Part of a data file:
○ ○ ○ ○ ○ ○ ○
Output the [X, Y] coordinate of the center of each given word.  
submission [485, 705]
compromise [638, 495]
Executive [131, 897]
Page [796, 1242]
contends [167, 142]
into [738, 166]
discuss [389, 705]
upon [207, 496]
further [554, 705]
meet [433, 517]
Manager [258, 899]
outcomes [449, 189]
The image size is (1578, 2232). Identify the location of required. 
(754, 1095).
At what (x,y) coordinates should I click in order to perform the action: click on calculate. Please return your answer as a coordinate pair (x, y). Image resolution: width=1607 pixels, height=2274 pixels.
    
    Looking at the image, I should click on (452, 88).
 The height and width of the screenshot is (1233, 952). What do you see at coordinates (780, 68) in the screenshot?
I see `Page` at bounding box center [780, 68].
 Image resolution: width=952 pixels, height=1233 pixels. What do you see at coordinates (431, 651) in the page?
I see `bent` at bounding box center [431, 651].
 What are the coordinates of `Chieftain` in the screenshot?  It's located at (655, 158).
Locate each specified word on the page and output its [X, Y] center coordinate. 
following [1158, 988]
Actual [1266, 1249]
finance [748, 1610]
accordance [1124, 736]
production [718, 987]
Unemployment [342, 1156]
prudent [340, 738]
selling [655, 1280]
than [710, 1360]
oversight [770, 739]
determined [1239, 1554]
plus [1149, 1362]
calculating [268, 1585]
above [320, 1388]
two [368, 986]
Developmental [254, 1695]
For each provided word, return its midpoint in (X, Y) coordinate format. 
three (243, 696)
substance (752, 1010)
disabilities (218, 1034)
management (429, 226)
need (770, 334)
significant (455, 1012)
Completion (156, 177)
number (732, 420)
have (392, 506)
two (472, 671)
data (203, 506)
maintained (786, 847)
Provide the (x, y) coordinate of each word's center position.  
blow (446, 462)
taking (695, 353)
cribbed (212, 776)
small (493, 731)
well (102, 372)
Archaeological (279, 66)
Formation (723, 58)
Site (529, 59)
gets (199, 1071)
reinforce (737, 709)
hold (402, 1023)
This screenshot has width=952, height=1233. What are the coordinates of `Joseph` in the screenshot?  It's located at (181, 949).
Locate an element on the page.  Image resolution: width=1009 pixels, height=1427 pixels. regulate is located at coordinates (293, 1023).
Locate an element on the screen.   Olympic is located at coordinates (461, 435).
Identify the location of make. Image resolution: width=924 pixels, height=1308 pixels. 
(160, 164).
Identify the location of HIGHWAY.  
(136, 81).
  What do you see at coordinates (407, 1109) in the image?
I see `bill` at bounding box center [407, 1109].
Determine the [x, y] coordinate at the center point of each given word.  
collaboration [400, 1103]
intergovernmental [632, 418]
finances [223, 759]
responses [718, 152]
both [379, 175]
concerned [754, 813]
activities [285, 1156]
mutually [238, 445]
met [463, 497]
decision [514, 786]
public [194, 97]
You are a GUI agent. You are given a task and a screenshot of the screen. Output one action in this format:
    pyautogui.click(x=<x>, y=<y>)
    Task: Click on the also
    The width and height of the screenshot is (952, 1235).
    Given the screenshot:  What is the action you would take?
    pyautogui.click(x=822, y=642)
○ ○ ○ ○ ○ ○ ○
- EXERCISE INSTRUCTIONS:
Rewrite the entries from the line with "finance [748, 1610]" up to and including the line with "hold (402, 1023)", keeping every line, requests included. Multiply each coordinate in the answers by 1.8 and round to the nearest whole number, with halves rounded up.

- RESULT FOR THIS EXERCISE:
finance [1346, 2898]
accordance [2023, 1325]
production [1292, 1777]
Unemployment [616, 2081]
prudent [612, 1328]
selling [1179, 2304]
than [1278, 2448]
oversight [1386, 1330]
determined [2230, 2797]
plus [2068, 2452]
calculating [482, 2853]
above [576, 2498]
two [662, 1775]
Developmental [457, 3051]
For each provided word, return its midpoint in (X, Y) coordinate format. 
three (437, 1253)
substance (1354, 1818)
disabilities (392, 1861)
management (772, 407)
need (1386, 601)
significant (819, 1822)
Completion (281, 319)
number (1318, 756)
have (706, 911)
two (850, 1208)
data (365, 911)
maintained (1415, 1525)
Provide the (x, y) coordinate of each word's center position.  
blow (803, 832)
taking (1251, 635)
cribbed (382, 1397)
small (887, 1316)
well (184, 670)
Archaeological (502, 119)
Formation (1301, 104)
Site (952, 106)
gets (358, 1928)
reinforce (1327, 1276)
hold (724, 1841)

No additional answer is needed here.